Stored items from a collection
______________________________

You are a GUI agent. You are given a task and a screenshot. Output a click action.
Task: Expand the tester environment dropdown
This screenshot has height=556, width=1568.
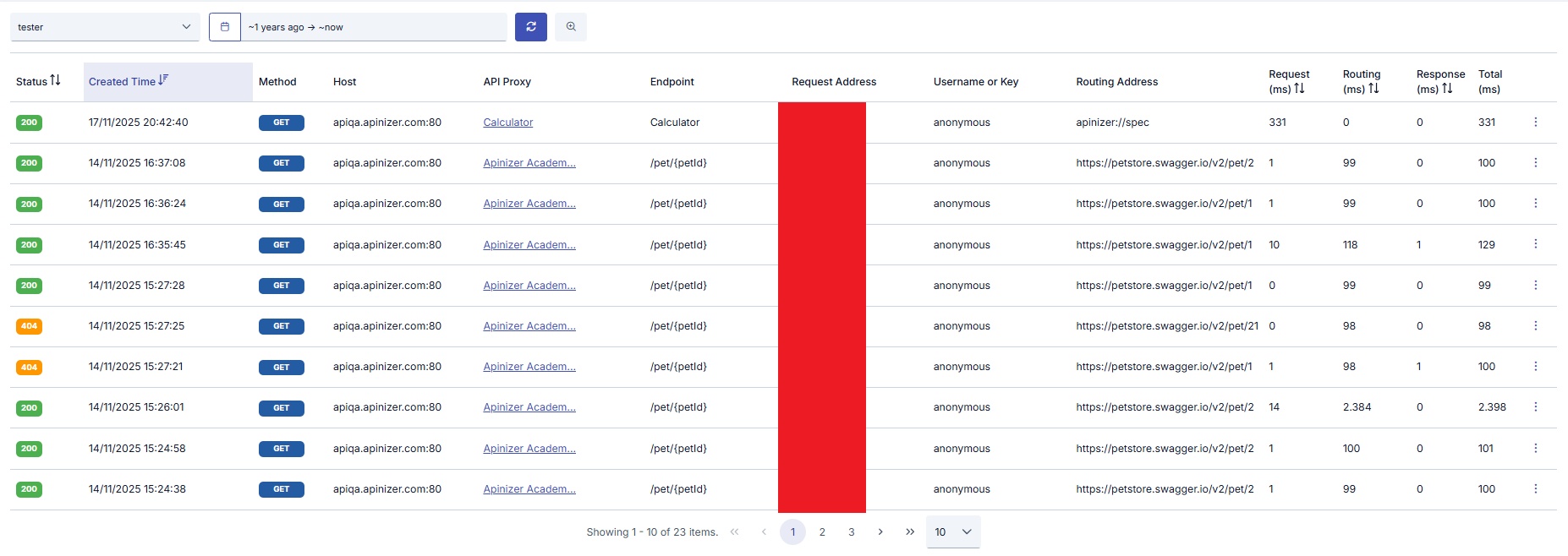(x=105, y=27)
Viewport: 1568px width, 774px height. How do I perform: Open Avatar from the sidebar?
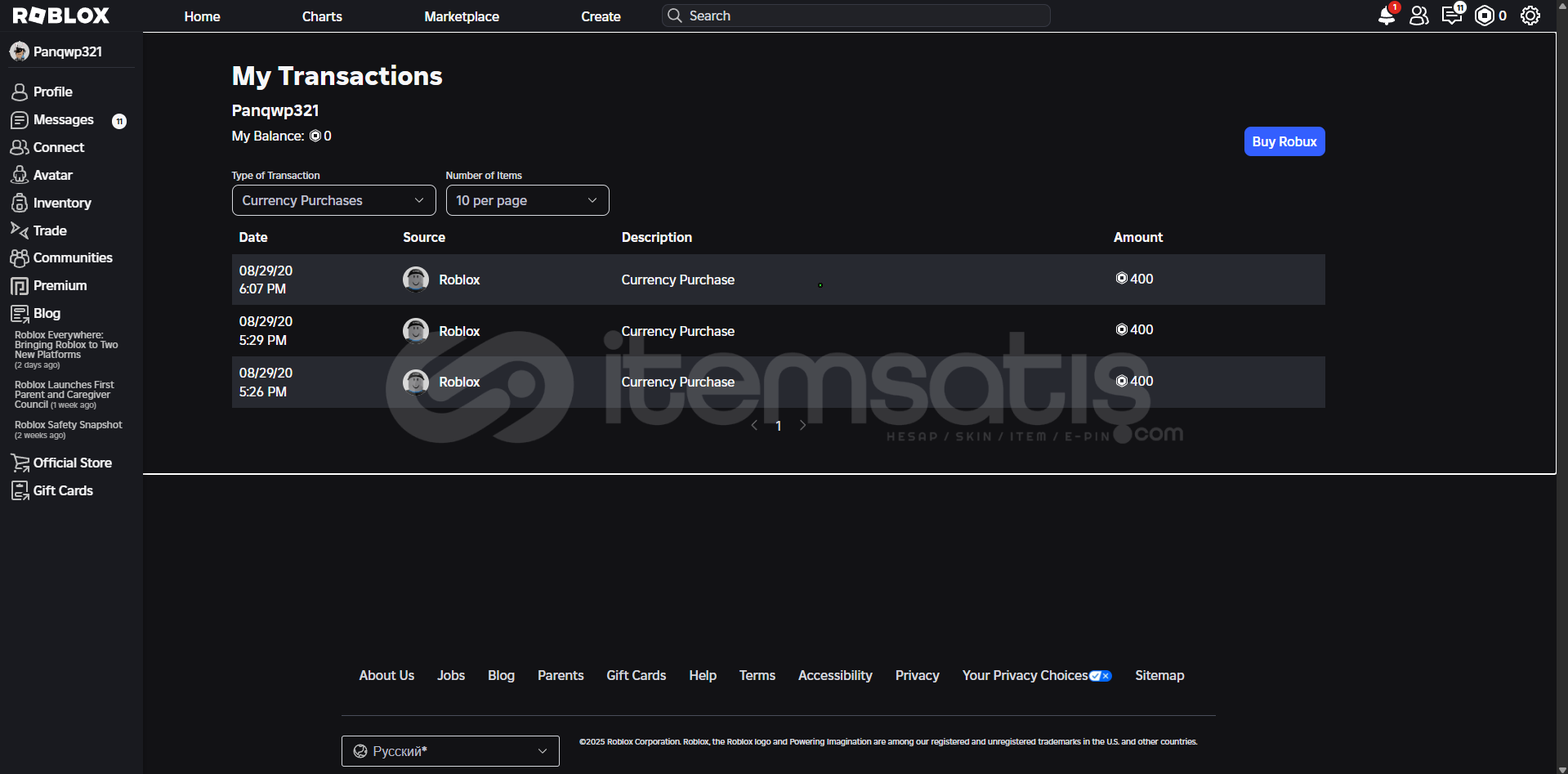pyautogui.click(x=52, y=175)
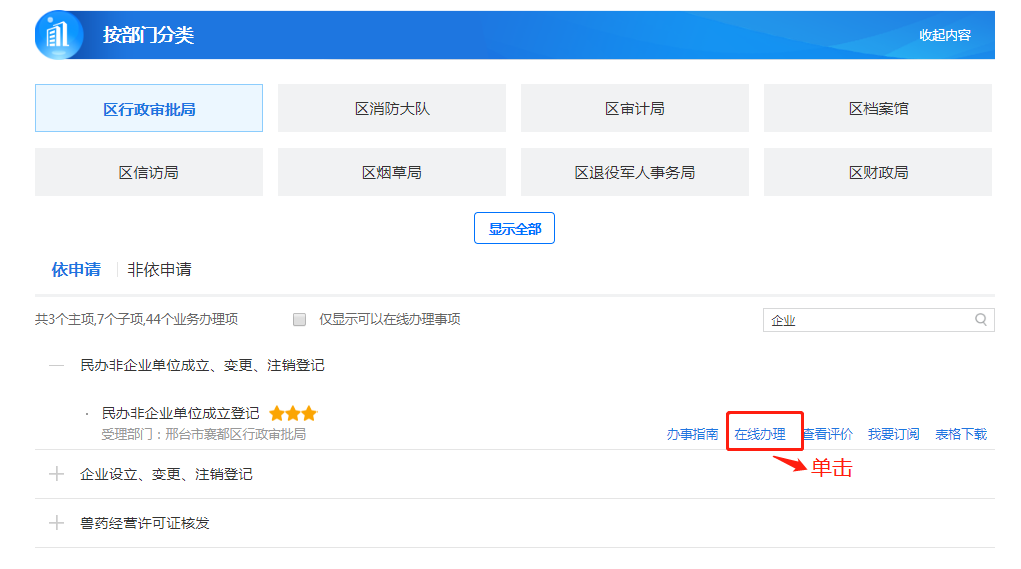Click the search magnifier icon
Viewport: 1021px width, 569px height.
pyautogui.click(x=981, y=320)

______________________________

→ **EXERCISE GOAL**:
Render the records above word for word and leave the pictures out.

→ **OUTPUT OF THE EXERCISE**:
You are a GUI agent. You are given a task and a screenshot. Output a click action.
Task: Expand the tester environment dropdown
This screenshot has height=556, width=1568.
(x=105, y=27)
Viewport: 1568px width, 774px height. How do I perform: Open Avatar from the sidebar?
pyautogui.click(x=52, y=175)
Click the search magnifier icon
Viewport: 1021px width, 569px height.
pyautogui.click(x=981, y=320)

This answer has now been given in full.